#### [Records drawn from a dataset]
□ □ □ □ □

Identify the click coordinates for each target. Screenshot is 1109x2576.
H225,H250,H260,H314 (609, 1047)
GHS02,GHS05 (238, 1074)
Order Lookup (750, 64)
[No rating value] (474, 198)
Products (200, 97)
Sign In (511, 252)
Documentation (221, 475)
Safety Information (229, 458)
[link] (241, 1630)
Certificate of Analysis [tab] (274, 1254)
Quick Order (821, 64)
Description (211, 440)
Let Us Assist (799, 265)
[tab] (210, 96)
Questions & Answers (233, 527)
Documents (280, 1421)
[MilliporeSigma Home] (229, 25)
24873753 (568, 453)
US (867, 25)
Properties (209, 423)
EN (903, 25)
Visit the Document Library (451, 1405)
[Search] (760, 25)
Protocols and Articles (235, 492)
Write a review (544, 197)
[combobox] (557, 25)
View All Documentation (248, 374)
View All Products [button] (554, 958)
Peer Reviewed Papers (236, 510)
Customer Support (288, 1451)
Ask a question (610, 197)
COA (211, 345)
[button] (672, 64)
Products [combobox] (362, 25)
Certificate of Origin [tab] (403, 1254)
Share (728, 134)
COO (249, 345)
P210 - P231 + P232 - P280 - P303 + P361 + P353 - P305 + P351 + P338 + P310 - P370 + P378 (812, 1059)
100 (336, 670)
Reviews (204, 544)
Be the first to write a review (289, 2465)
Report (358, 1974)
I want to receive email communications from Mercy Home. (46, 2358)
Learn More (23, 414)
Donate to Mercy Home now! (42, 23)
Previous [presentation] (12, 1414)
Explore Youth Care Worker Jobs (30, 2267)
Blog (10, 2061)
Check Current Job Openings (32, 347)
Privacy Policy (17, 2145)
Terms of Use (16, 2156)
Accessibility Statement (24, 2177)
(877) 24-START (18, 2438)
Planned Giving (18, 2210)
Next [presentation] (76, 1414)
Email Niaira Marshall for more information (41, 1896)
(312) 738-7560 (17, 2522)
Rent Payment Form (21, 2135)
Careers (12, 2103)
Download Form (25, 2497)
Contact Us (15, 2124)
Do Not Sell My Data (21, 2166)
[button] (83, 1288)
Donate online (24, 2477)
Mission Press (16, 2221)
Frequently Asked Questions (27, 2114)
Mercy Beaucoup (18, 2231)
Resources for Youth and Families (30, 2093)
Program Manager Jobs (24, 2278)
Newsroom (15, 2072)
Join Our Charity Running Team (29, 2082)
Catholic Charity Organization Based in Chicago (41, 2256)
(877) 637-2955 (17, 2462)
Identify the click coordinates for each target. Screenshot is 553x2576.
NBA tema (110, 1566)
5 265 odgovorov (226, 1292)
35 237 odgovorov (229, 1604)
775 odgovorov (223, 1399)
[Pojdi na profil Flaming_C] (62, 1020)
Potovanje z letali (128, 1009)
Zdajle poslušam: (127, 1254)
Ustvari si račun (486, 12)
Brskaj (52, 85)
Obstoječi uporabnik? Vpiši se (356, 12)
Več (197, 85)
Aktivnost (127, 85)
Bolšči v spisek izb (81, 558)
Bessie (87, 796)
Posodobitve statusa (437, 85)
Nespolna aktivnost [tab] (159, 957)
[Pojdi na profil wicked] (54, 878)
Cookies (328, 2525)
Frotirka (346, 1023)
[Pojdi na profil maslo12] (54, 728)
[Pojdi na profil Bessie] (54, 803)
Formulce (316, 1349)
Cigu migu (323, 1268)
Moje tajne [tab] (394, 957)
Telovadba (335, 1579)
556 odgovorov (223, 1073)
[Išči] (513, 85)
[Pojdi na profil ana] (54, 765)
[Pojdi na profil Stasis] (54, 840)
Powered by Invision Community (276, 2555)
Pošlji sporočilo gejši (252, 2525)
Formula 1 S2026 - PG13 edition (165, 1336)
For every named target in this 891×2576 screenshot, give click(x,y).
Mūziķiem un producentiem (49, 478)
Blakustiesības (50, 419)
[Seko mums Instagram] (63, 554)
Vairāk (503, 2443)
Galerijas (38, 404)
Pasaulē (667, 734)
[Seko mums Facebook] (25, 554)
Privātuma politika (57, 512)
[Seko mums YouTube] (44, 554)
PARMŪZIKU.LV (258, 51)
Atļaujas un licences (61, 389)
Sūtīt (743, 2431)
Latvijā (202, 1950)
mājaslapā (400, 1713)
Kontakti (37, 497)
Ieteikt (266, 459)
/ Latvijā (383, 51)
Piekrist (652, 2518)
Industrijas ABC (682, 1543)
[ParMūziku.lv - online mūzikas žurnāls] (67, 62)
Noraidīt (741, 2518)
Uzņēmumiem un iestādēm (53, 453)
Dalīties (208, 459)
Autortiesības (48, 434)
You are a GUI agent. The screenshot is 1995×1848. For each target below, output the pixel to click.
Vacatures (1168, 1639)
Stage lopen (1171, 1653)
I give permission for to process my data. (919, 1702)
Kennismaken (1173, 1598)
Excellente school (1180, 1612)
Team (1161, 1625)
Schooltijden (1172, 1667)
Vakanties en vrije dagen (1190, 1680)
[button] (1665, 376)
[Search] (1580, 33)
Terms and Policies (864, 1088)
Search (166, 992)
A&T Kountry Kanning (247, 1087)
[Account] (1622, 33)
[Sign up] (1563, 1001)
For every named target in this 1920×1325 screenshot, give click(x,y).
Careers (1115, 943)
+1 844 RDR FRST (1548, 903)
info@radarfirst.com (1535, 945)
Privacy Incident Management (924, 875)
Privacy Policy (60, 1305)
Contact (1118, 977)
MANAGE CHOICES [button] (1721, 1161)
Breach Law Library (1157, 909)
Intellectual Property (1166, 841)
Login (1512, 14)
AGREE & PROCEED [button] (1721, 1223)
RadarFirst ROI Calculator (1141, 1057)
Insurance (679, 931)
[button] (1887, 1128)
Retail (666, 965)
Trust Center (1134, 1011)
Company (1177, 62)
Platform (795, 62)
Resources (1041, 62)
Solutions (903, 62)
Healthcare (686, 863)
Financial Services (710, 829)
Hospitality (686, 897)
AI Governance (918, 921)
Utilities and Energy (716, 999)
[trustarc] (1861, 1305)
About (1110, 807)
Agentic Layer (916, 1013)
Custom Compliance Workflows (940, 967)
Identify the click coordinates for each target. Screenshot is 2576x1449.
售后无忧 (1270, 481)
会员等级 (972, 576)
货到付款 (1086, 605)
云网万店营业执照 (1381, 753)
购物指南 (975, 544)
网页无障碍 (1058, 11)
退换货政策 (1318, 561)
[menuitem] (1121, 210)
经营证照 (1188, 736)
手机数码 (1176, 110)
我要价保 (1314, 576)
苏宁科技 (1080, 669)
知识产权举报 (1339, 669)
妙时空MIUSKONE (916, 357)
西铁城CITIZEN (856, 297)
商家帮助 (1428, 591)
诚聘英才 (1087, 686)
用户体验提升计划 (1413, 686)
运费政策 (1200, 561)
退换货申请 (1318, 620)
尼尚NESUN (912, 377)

□ □ □ □ □

#### [Task objective]
Restate the data word for word. Begin at its first line, end at the line that contains "P210 - P231", and include both.

#### [Solution to this task]
Identify the click coordinates for each target. Screenshot is 1109x2576.
H225,H250,H260,H314 (609, 1047)
GHS02,GHS05 (238, 1074)
Order Lookup (750, 64)
[No rating value] (474, 198)
Products (200, 97)
Sign In (511, 252)
Documentation (221, 475)
Safety Information (229, 458)
[link] (241, 1630)
Certificate of Analysis [tab] (274, 1254)
Quick Order (821, 64)
Description (211, 440)
Let Us Assist (799, 265)
[tab] (210, 96)
Questions & Answers (233, 527)
Documents (280, 1421)
[MilliporeSigma Home] (229, 25)
24873753 (568, 453)
US (867, 25)
Properties (209, 423)
EN (903, 25)
Visit the Document Library (451, 1405)
[Search] (760, 25)
Protocols and Articles (235, 492)
Write a review (544, 197)
[combobox] (557, 25)
View All Documentation (248, 374)
View All Products [button] (554, 958)
Peer Reviewed Papers (236, 510)
Customer Support (288, 1451)
Ask a question (610, 197)
COA (211, 345)
[button] (672, 64)
Products [combobox] (362, 25)
Certificate of Origin [tab] (403, 1254)
Share (728, 134)
COO (249, 345)
P210 - P231 + P232 - P280 - P303 + P361 + P353 - P305 + P351 + P338 + P310 - P370 + P378 (812, 1059)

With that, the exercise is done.